The thousands of jobs and the irreplaceable expertise that this new plan throws away are far more important to the members of Congress, especially in the current economic climate, than are the arguments and promises from the new team at NASA.

Obama’s effort to end the nation’s human space flight program has resulted in a movement to oppose those cuts not only within Congress but by voters. As of today, the combined membership of the 4 Facebook groups advocating for NASA’s Constellation stand at well-over 45,000 and continues to grow at over 1,000 a day while he Facebook pages of those supporting the cuts to Constellation don’t even exits. Should these numbers continue to climb, members of Congress who wouldn’t normally care about space, much less Constellation, may have to reconsider. We are, after all, in a mid-term election.

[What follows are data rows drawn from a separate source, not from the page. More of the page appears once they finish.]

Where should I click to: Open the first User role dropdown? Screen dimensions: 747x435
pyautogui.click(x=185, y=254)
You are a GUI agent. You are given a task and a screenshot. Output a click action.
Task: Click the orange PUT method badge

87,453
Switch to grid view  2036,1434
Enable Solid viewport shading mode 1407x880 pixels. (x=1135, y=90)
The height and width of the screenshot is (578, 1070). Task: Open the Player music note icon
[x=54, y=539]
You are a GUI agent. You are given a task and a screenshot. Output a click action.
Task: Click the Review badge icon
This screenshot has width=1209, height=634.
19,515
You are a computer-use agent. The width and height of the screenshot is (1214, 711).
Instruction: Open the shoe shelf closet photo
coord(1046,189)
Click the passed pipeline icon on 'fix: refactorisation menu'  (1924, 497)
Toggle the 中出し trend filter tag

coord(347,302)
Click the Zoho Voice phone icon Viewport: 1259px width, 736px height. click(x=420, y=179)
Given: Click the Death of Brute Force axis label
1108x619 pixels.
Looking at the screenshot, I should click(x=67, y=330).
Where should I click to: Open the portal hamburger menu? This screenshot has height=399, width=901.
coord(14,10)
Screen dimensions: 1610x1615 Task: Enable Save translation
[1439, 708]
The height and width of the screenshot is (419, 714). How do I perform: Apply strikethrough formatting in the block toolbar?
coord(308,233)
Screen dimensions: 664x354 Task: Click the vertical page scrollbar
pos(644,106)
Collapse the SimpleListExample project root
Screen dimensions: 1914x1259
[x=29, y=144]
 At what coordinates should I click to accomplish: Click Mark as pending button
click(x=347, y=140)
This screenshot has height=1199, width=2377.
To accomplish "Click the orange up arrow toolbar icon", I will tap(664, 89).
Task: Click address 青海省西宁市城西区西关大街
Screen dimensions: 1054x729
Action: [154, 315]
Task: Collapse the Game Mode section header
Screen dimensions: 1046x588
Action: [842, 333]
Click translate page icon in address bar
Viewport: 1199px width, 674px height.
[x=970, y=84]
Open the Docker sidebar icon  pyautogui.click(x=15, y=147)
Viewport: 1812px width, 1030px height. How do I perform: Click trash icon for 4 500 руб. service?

If the men and women who sit on the appropriations committees feel their interests and even their political survival are threatened, they will strike back, and strike back hard. Some firms that have no government contracts will be immune to this backlash, but others, particularly the small and medium-sized ones that depend on SBIRs, will be vulnerable to the appropriators’ scalpel.

Dinerman also brings up something we think is a very real possibility–political retribution. SpaceX has been at the forefront of supporting the end to Constellation and will be especially vulnerable if the President’s efforts to kill Constellation fail.

The bitterness and anger that so many Americans feel over the end (or the proposed end) of Moon program will only grow. This fall, as the final shuttle flights take place and the mid-term elections loom, they will pull out all the stops. In some places the rhetoric will get white hot. Constellation was an all-too-rare US Government program with deep bipartisan support. Throwing it on the ash heap is a sign of just how little this administration really values the idea of working across party lines.

The debate over whether to end our national human space flight program goes to the core of not only how Americans see their nation but whether the world perceives America as a nation in decline. Being post-American may seem chique to some, but to the American people at large, it is…unthinkable.

Dinnerman’s article is an excellent read and one that we feel is spot-on from a political point of view.

If the Moon program could be described as belonging to the 20th century, the NewSpace industry is beginning to look as if they belong to the 18th century. Like French courtiers wandering the halls of Versailles looking for a favor from the King, individuals who used to be regarded as brave entrepreneurs will now haunt the corridors of power looking for a subsidy or an earmark. They will prove their technical expertise by writing proposals that are perfectly adapted to the prevailing bureaucratic winds. It may be good business, but it does not have much to do with 21st century market capitalism.